» **Activity**:
Go through the data and copy each line where the string "below" appears.

» **Exercise inputs**:
┄┄┄┄┄┄┄┄┄┄┄┄┄┄┄┄┄┄┄┄

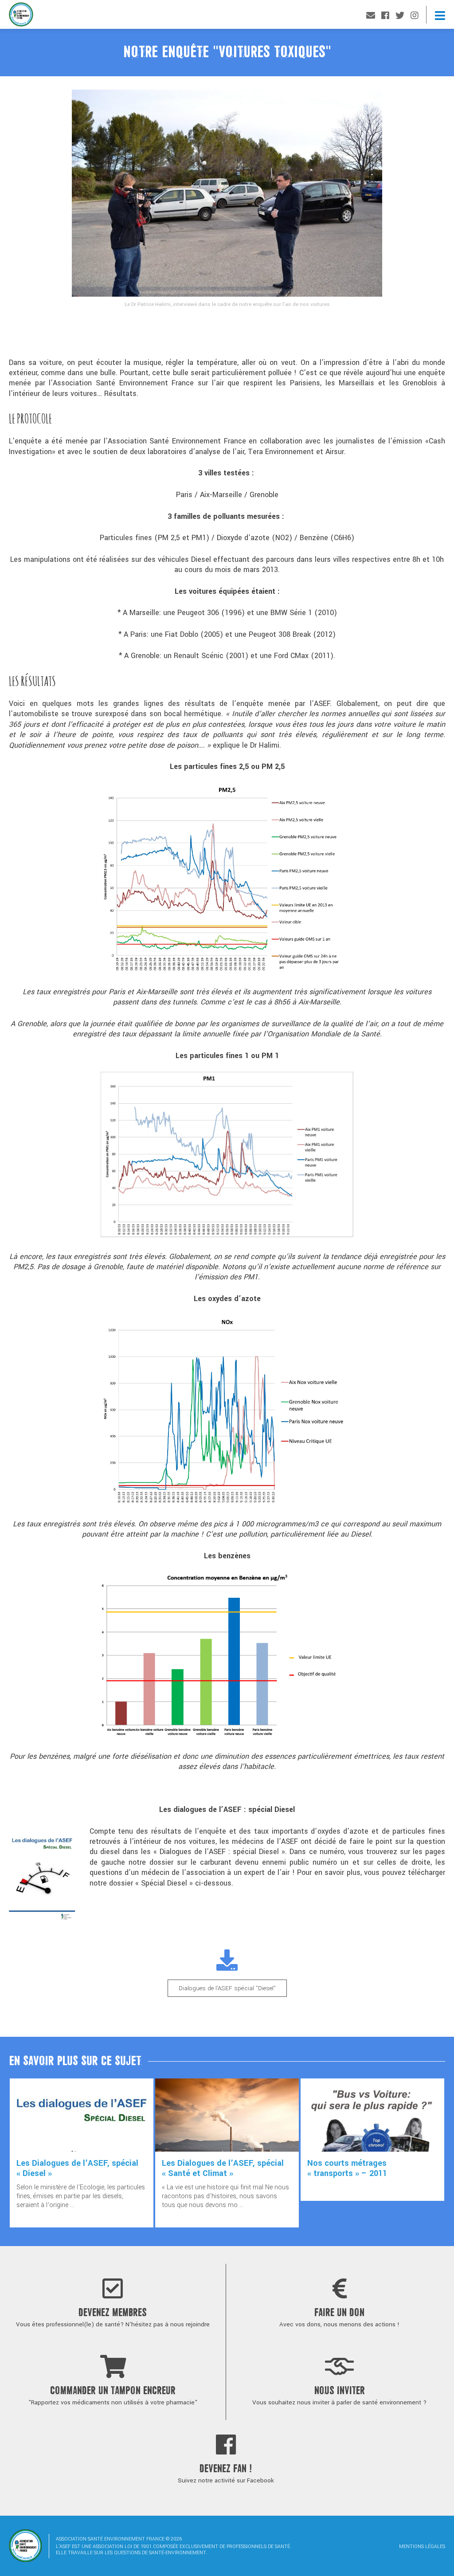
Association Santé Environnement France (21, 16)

┄┄┄┄┄┄┄┄┄┄┄┄┄┄┄┄┄┄┄┄

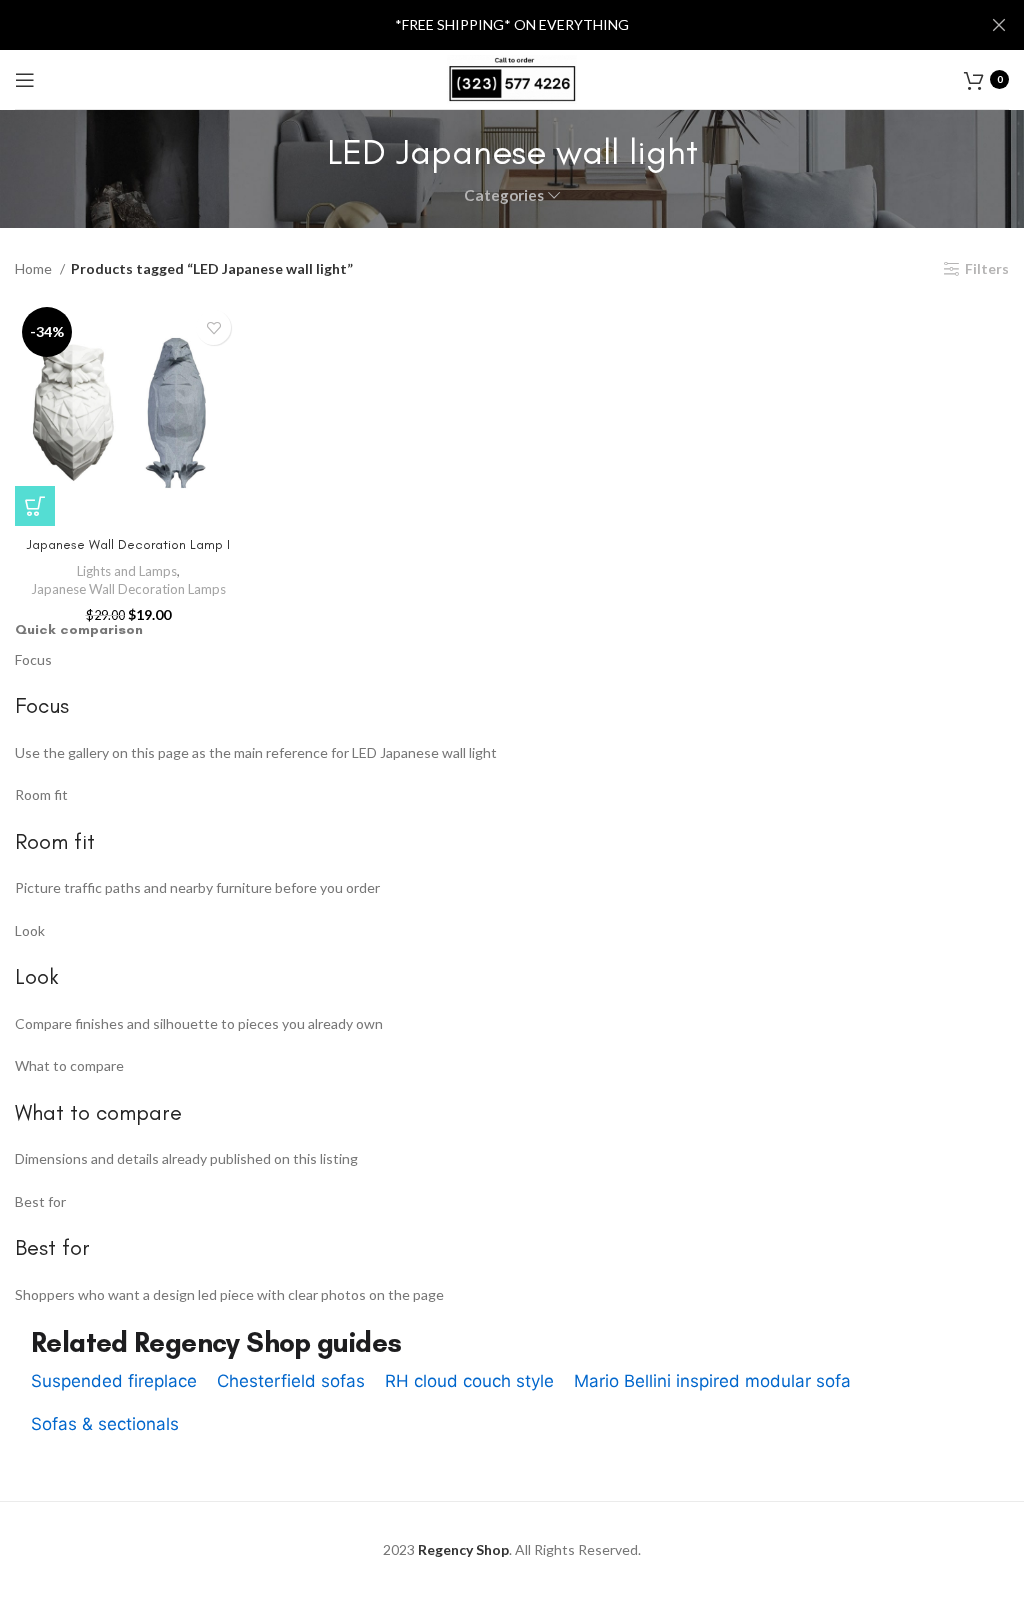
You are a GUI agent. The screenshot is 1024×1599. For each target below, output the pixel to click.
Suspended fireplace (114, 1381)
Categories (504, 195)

┄┄┄┄┄┄┄┄┄┄┄┄┄┄┄┄┄┄┄┄

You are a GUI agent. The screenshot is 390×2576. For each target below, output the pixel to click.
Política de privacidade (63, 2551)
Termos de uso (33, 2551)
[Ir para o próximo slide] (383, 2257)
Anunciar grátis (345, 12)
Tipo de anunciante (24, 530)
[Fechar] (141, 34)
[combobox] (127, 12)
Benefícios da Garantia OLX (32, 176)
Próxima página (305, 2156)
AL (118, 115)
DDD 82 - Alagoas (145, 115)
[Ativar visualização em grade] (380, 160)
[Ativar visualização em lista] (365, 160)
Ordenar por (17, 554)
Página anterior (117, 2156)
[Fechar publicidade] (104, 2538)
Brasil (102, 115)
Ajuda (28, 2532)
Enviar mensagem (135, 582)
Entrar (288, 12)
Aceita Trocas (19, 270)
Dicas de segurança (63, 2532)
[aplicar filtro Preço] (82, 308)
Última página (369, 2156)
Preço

┄┄┄┄┄┄┄┄┄┄┄┄┄┄┄┄┄┄┄┄

» **Answer box**:
You are a GUI agent. The screenshot is 1024×1599. For each target below, output the pixel to click.
You are a GUI agent. The screenshot is 390×2576. For each target below, output the pixel to click.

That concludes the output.